Los primeros acordes de “Bye Bye Birdy” son puro Blues Pills. No deja de asombrar cómo un género que ha dado tanto fruto puede seguir haciendo que una banda tenga un sonido único. Con este tema hay que dejarse llevar, guitarreo constante y ritmo headbanger, que nos da un respiro a mitad para que la llegada a su éxtasis final sea aún más explosiva. “Song from a Mourning Dove” arranca a piano y guitarra en forma de elegía, haciéndose más compleja, densa y bella, para volver a culminar sus tristes versos por todo lo alto.

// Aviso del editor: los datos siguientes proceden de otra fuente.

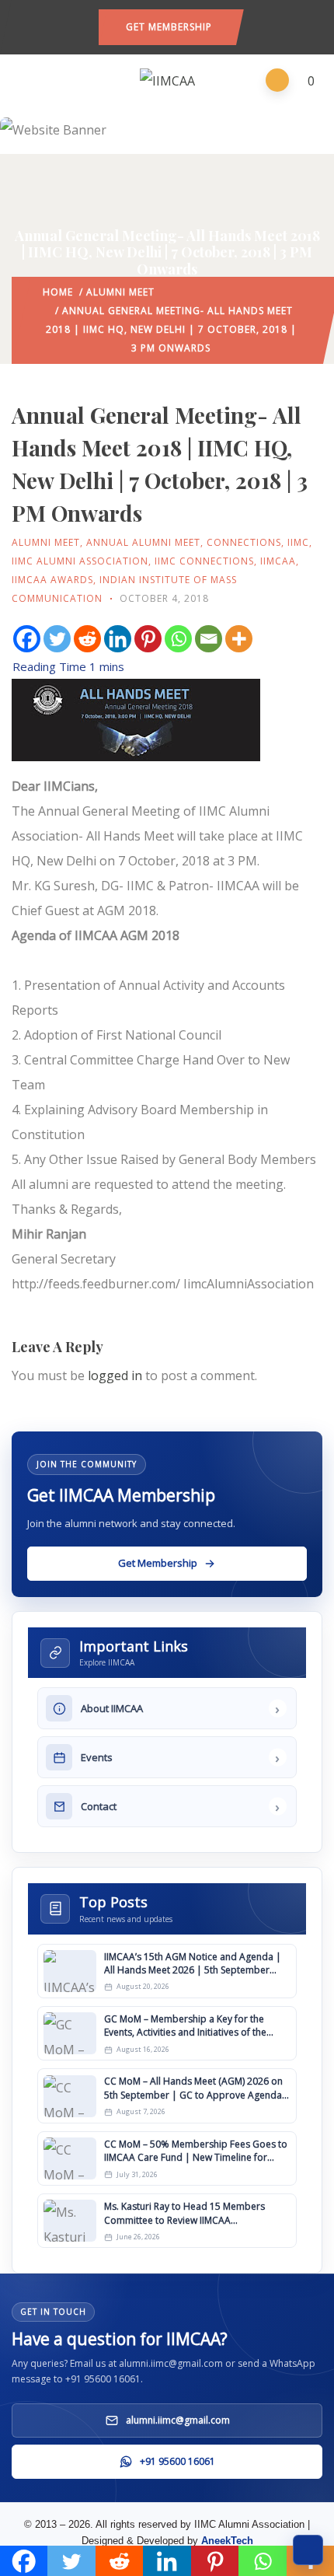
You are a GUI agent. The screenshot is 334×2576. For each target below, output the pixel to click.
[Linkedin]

El álbum se despide con “Longest Lasting Friend” acariciando nuestros tímpanos con la voz de Elin Larsson, cuya capacidad para dejarnos anonadados parece ilimitada. Un corte final en el que su garganta se luce por todo lo alto, acompañada únicamente por un suave punteo de guitarra. Un adiós que solo podemos remediar volviendo a repasar los discos de esta banda.

‘Holy Moly!’ no solo es uno de los claros candidatos a disco del año, si no posiblemente uno de los mejores trabajos de rock, a todos los niveles, de esta década. Si Blues Pills fuesen ya abuelos y hubiesen vivido los tiempos del flower power, estaríamos hablando de auténticas leyendas de la música; sin embargo, apenas rebasan la treintena y llevan haciendo música desde 2011, por lo que es nuestra oportunidad de ver cómo alcanzan ese estatus de ídolos. Pero, ¡ojo! Esta banda se expresa muchísimo mejor en directo que en estudio, por lo que cuando este fatídico momento en el que nos encontramos vuelva a darnos la oportunidad, no os perdáis sus ojipláticos conciertos.